Andrea Bucci, Torino

Lei, caro Bucci, mette in evidenza una duplice dicotomia del sistema economico italiano: da un lato la sovrarappresentazione della grande industria contrapposta alla difficoltà della media e piccola a far sentire le proprie esigenze e ragioni; dall’altro il diverso comportamento del sistema creditizio e il peso della burocrazia, assai gravoso per chi non può permettersi consulenti e l’utilizzo di leve finanziarie particolari. Ancora in queste ultime settimane si è riaccesa la polemica a proposito delle banche per il sentore diffuso di una stretta creditizia particolarmente dannosa per le imprese più piccole. Gli istituti di credito ribattono che in realtà non si è verificata alcuna contrazione del credito. Sta di fatto, però, che la caduta degli ordini e il fermo della produzione determinati dalla crisi economica, unite anche solo alla mancanza di un’ulteriore apertura di fido, può determinare la resa del piccolo imprenditore e la chiusura dell’attività aziendale. Occorre per questo uno sforzo congiunto non solo delle istituzioni centrali, quanto soprattutto delle diverse realtà del territorio: amministrazioni locali, parti sociali, piccole e grandi banche presenti. Assieme, però, a un cambio di mentalità degli stessi piccoli imprenditori.
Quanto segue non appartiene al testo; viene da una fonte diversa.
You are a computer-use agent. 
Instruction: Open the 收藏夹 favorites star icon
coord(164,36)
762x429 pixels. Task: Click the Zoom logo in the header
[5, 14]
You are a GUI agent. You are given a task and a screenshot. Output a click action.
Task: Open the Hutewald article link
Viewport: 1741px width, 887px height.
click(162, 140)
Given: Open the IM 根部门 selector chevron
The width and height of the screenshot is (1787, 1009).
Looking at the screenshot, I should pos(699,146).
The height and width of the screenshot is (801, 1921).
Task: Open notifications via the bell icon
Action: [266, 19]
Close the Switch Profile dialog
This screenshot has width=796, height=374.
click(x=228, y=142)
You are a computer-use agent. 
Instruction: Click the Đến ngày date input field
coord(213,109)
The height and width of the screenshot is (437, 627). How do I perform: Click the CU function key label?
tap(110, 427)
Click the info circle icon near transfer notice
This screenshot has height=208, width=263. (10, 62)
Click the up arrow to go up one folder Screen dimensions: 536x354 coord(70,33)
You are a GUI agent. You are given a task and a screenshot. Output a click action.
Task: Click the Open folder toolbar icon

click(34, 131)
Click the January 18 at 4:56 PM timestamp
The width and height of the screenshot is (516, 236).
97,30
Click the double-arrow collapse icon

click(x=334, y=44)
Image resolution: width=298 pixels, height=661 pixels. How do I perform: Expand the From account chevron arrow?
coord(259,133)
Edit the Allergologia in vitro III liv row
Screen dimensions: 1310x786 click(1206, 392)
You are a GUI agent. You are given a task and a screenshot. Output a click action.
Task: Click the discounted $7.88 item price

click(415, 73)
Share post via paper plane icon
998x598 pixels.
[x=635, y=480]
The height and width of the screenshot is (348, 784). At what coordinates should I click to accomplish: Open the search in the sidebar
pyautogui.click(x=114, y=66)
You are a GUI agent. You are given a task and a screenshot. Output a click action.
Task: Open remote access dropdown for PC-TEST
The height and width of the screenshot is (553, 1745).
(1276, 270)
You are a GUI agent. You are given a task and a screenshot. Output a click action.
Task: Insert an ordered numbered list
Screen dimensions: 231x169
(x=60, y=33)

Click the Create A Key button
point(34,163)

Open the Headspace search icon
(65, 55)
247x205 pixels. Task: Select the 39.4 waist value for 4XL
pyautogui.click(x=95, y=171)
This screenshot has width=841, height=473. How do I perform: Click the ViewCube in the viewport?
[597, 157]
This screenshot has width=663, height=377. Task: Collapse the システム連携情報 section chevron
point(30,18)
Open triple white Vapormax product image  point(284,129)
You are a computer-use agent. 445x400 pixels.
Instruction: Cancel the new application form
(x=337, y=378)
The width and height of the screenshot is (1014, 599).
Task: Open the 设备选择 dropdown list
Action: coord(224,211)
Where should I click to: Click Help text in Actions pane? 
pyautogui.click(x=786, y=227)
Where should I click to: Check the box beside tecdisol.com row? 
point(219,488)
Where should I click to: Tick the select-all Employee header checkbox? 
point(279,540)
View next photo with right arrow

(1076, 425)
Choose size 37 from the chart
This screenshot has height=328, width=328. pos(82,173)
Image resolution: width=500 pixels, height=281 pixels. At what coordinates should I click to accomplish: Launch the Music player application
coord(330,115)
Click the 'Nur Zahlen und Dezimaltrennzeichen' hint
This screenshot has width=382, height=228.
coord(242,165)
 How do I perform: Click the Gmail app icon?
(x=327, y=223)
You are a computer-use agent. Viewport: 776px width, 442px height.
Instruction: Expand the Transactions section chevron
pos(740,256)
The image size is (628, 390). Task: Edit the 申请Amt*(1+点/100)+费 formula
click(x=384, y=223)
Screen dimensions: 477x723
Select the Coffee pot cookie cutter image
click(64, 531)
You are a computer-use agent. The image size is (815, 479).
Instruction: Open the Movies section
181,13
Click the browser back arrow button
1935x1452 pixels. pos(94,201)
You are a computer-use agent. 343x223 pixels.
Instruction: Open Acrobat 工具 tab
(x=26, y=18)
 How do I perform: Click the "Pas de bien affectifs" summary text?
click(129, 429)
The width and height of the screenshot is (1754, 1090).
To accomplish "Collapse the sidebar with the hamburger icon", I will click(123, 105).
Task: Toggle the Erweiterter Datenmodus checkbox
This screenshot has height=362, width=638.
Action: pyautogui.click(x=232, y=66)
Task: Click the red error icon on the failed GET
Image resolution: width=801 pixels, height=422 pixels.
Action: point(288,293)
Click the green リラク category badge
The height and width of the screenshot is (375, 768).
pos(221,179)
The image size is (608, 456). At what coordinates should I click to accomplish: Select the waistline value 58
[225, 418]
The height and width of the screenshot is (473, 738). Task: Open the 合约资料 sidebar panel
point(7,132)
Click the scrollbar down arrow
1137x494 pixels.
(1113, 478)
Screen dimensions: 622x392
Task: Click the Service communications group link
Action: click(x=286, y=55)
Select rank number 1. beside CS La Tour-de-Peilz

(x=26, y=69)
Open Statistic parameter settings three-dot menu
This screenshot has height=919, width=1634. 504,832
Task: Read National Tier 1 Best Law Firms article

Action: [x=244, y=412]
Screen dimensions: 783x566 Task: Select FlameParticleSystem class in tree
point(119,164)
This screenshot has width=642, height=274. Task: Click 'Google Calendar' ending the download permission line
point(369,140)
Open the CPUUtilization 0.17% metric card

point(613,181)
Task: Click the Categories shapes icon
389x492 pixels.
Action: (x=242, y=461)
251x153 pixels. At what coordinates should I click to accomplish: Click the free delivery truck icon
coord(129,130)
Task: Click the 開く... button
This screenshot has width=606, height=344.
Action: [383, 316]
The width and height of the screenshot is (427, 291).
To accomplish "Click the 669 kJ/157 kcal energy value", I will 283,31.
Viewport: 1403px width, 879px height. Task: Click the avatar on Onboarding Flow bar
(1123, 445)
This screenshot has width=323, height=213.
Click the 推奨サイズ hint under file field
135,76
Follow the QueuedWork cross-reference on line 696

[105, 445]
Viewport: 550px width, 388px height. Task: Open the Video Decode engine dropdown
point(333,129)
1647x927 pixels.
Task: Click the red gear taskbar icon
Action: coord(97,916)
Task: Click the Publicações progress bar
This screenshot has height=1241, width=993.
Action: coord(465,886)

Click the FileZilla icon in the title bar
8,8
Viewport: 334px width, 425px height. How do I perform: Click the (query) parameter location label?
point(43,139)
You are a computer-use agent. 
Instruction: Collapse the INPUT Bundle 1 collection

È vero: a guardare il nostro Paese sembrerebbe che ogni mattina si impongano nuovi lacci e cavilli e adempimenti che frenano l’attività d’impresa. Ma non è meno vero che quell’enorme patrimonio di spontaneismo imprenditoriale, di creatività e capacità di fare che rappresenta la prima ricchezza economica dell’Italia, ha pure bisogno di crescere, di maturare, di evolvere in qualcosa di più strutturato, maggiormente legato al territorio e alla comunità sulla quale insiste, capace di appoggiarsi e al contempo sostenere le strutture universitarie di ricerca per raggiungere un’eccellenza da far valere sui mercati mondiali. Spesso, troppo spesso, invece, i nostri piccoli imprenditori si comportano ancora come monadi: bravissimi magari a costruire "quel certo prodotto", a fare il loro business, ma scarsamente capaci di tessere rapporti, stringere alleanze, sfruttare sinergie e politiche di rete. In difficoltà, infine, a far valere il loro reale peso in una legittima rappresentanza di interessi. Diamo loro credito e possibilità di fare squadra.